- _TASK DIRECTIONS_
In the piece below on Ford Dagenham and equality, why doesn't the Dagenham plant immediately come to mind as a best-practice example of diversity and women's rights? Answer in one to three sentences.

September 23rd: Today's Feature - Ford Dagenham & Equality

September





Ford Dagenham is a major automotive factory located in Dagenham, London, operated by the Ford of Britain subsidiary of Ford Motor Company. The plant opened in 1931 and has produced 10,980,368 cars and more than 39,000,000 engines in its history. It covers around 475 acres and has received over £800 million of capital investment since 2000.


From Heritage calling:

After arriving in the 1950s, people from the Caribbean, Africa and Asia

were often forced to live in the poorest areas or where work was plentiful, such as London, Birmingham, Leeds and Manchester.


Some employers, such as the NHS and London Transport, recruited people from the Caribbean. Others were employed on British Rail or by the big car manufacturers such as Fords in Dagenham and British Leyland in Longbridge, Birmingham.



From Sage Publishing:

When thinking about best practice examples of diversity and women’s rights, Ford’s manufacturing plant in Dagenham doesn’t immediately spring to mind. With a workforce that is still 92 per cent male, the traditional stereotypes of a politically incorrect factory floor are still predominant.

But Jenny Ball and three other female colleagues have broken the mould with their recent appointments to lead HR functions in the four business units at the plant.


‘We all do our jobs as managers first and foremost, but we also have ambassadorial roles too’, said Ball, who went on to aver that ‘I suppose as the first all-woman HR team in Dagenham, we are role models, but really we don’t think about that most of the time’.


Ford at Dagenham has had a patchy history concerning equality. In 1968, a group of female sewing machinists went on strike against a sex-biased grading structure. The 1970 Equal Pay Act followed shortly after (the movie, Made in Dagenham, highlights the plight of some female employees seeking equality).

In the late 1960s, investigations into race discrimination complaints were a regular part of the Ford HR territory, though the company was among the first to have ethnic monitoring.

- _SUPPLIED DATA_
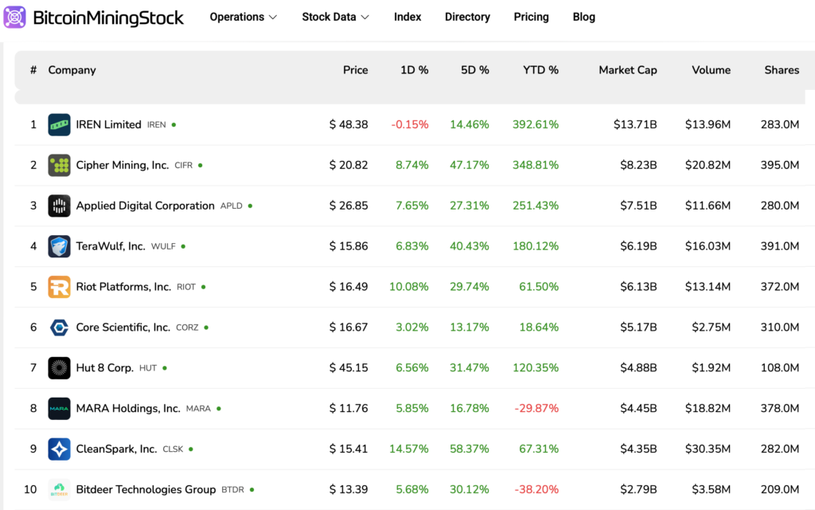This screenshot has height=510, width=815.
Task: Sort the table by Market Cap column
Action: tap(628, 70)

- _COMPLETED TASK_
Its workforce is still 92 per cent male, so the traditional stereotypes of a politically incorrect factory floor still predominate there.